_TASKS TO CARRY OUT:_
1. Answer these from the text on the Quest Diagnostics data breach:
(a) On what date did AMCA first notify Quest and Optum360 of possible unauthorized activity?
(b) About how many Quest patients had information on AMCA's affected system?
(c) What has Quest suspended since being told of the incident?
2. In the text on the Quest Diagnostics data breach, turn the paragraph beginning "AMCA first notified Quest and Optum360" into a short list that keeps its main facts.

_DOCUMENT EXTRACT:_
Quest Diagnostics, one of largest providers of diagnostic testing in the US, today confirmed that nearly 12 million customers may have had information compromised due to a data breach. American Medical Collection Agency (AMCA), a billing collections service provider notified Quest Diagnostics that an unauthorized user had access to AMCA’s system containing personal information AMCA received from various entities, including from Quest. AMCA provides billing collections services to Optum360, a Quest contractor.
AMCA first notified Quest and Optum360 on May 14, 2019 of potentially unauthorized activity on AMCA’s web payment page. On May 31, 2019, AMCA notified Quest and Optum360 that the data on AMCA’s affected system included information regarding approximately 11.9 million Quest patients. AMCA believes this information includes personal information, including certain financial data, Social Security numbers, and medical information, but not laboratory test results.
Quest and Optum360 are working with forensic experts to investigate the matter. AMCA has not yet provided Quest or Optum360 detailed or complete information about the AMCA data security incident, including which information of which individuals may have been affected. Quest has not been able to verify the accuracy of the information received from AMCA.
Since notification of the incident, Quest has suspended sending collection requests to AMCA. Quest will be working with Optum360 to ensure that Quest patients are appropriately notified consistent with the law.
Industry Expert Speaks Out
“Online payments always present a slew of security risks, especially when personal and health information might be exposed alongside the financial concerns. The risks may include credential stuffing, client-side vulnerabilities such as XXS, as well as server side vulnerabilities including remote code execution and server-side request forgery. When payment is subcontracted, as in the case of QuestDiagnostics, both sides need to be doubly concerned by the security of the APIs. Internet transactions are only as secure as the people and the tools safeguarding them,” said Ivan Novikov – CEO of AI-powered application security company Wallarm, white hat hacker and penetration tester.
“We are investigating a data incident involving an unauthorized user accessing the American Medical Collection Agency system. Upon receiving information from a security compliance firm that works with credit card companies of a possible security compromise, we conducted an internal review, and then took down our web payments page. We hired a third-party external forensics firm to investigate any potential security breach in our systems, migrated our web payments portal services to a third-party vendor, and retained additional experts to advise on, and implement, steps to increase our systems’ security. We have also advised law enforcement of this incident. We remain committed to our system’s security, data privacy, and the protection of personal information.”

Pixel coordinate grounding data:
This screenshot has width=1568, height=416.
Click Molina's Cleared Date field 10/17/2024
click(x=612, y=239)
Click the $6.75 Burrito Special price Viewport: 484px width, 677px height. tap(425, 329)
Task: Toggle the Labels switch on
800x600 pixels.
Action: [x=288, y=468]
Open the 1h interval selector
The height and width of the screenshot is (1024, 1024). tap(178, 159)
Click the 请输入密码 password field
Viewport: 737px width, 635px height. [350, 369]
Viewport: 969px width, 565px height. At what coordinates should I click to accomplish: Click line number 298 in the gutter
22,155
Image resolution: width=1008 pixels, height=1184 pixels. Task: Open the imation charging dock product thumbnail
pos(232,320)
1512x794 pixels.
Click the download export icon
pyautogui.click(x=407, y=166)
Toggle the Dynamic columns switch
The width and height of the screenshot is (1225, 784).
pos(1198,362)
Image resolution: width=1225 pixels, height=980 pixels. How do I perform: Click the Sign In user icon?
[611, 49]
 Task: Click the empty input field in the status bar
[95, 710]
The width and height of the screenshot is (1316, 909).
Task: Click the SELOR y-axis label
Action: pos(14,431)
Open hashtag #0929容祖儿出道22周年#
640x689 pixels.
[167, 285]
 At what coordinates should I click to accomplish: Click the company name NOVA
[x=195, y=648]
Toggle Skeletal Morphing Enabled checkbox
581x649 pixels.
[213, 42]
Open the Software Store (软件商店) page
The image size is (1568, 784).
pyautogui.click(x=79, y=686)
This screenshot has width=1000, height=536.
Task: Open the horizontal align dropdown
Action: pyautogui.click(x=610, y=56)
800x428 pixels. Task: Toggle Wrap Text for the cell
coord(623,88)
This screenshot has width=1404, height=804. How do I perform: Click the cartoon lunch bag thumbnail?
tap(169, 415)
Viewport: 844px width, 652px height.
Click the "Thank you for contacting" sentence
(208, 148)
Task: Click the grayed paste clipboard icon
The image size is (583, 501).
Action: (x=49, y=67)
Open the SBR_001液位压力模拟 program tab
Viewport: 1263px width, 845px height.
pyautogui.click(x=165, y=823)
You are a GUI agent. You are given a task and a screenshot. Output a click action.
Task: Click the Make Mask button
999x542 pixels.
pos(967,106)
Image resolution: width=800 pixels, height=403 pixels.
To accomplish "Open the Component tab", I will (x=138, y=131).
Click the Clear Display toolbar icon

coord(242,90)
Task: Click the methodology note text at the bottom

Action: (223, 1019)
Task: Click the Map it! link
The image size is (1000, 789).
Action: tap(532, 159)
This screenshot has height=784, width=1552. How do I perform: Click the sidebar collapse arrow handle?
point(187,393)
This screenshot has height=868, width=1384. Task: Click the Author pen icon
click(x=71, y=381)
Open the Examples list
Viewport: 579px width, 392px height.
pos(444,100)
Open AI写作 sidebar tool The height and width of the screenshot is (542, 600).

_RESPONSES BY TASK:_
1.
(a) May 14, 2019
(b) About 11.9 million
(c) Sending collection requests to AMCA

2.
- May 14, 2019: AMCA told Quest and Optum360 about possible unauthorized activity on AMCA's web payment page.
- May 31, 2019: AMCA said the affected system held information on about 11.9 million Quest patients.
- AMCA believes this included personal information such as certain financial data, Social Security numbers, and medical information.
- Laboratory test results were not included.